Management Science, 2025, vol. 71, issue 9, 7948-7969

Abstract: The renewed interest among managers and management researchers in stakeholder governance has also underscored the shortage of quantitative methods available for studying business firms as political systems. A critical problem for researchers applying coalition-based theories of organizational politics to observational data is that the units of analysis, coined “subcoalitions,” are often unobservable. This paper introduces subcoalition cluster analysis (SCA) as a new computational framework for analyzing intrafirm conflict that permits researchers to model groups of heterogeneous actors in terms of a smaller set of representative subcoalitions. The SCA approach to identifying latent fault-lines among groups of actors is based on widely held ideas in management research about the structure of intrafirm coalition politics, is computationally practicable in settings with many alternatives or actors, and can be straightforwardly applied to observational settings with incomplete data on actor preferences.
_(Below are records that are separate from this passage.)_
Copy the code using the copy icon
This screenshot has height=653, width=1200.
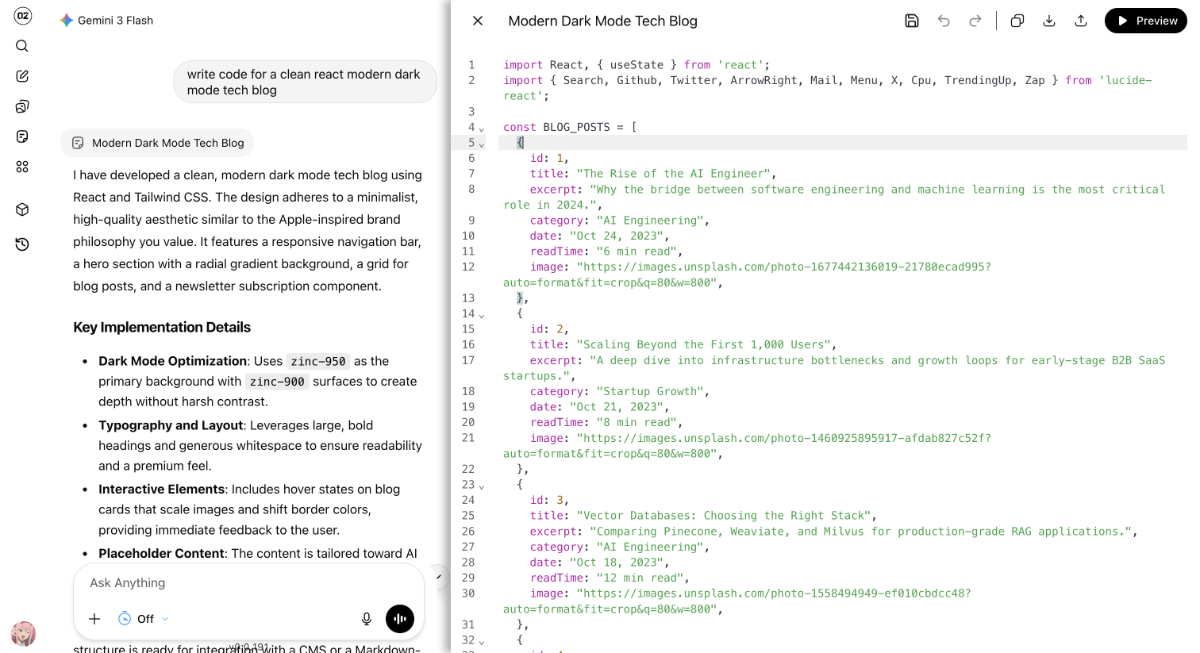point(1017,21)
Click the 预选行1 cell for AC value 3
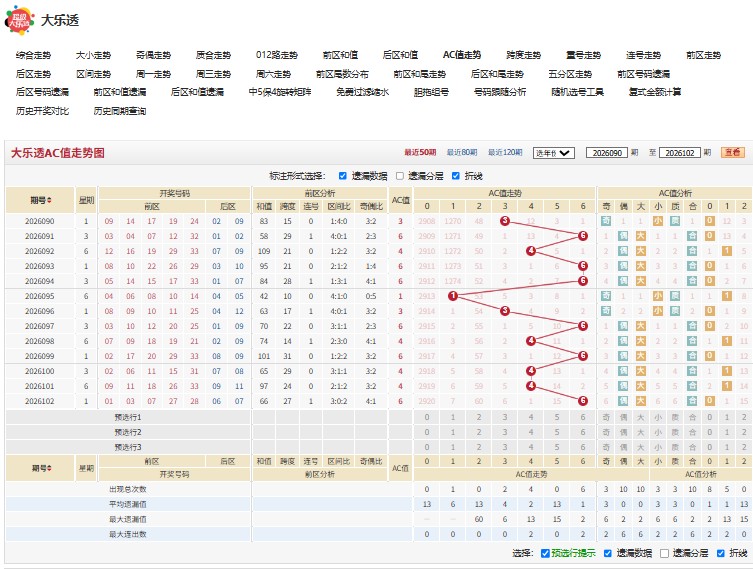The image size is (753, 569). [505, 417]
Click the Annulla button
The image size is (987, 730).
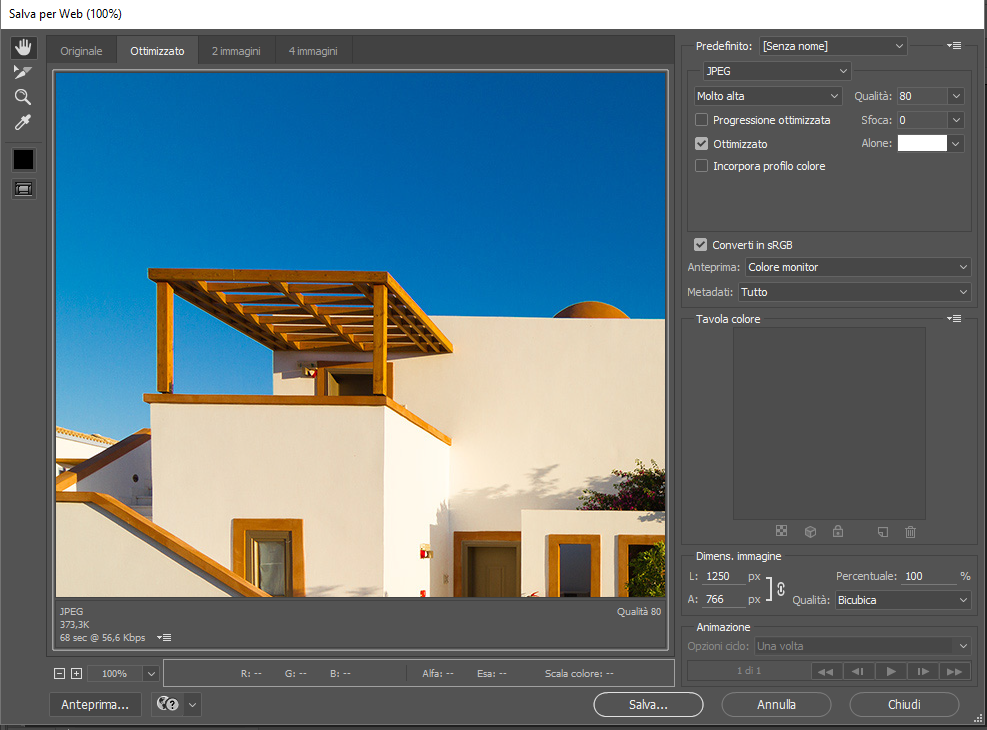point(776,704)
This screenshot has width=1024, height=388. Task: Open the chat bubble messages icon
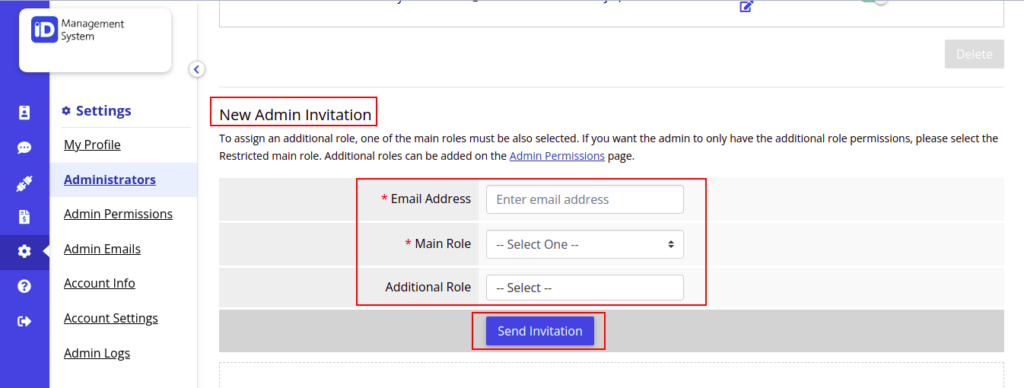[24, 148]
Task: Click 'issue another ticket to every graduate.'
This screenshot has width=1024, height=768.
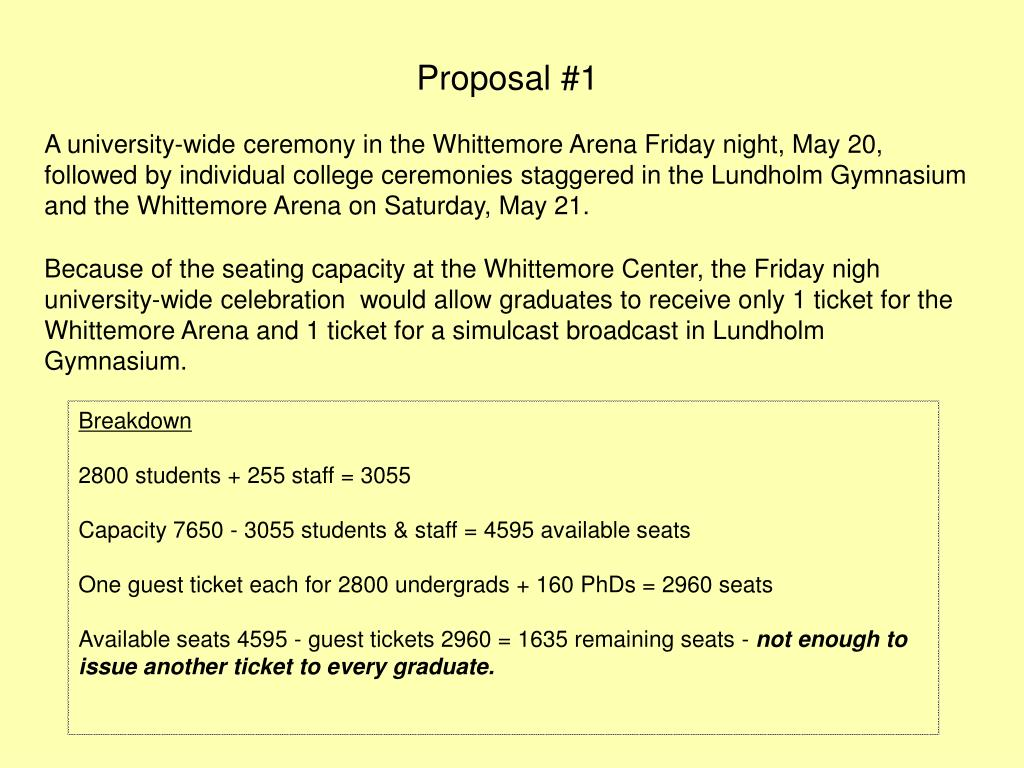Action: [287, 667]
We then apply SCA to two cases in which an organization characterized by multiple, partially inconsistent goals and stakeholders with heterogeneous preferences face a politically contested decision. In both cases, we first analyze preference data using SCA to identify the subcoalition structure that best characterizes the set of actors in the organization. We then use the SCA output as a dependent variable in an analysis of the predictors of subcoalition membership in the first case and as an independent variable in an analysis of the changing patterns of social influence in the second.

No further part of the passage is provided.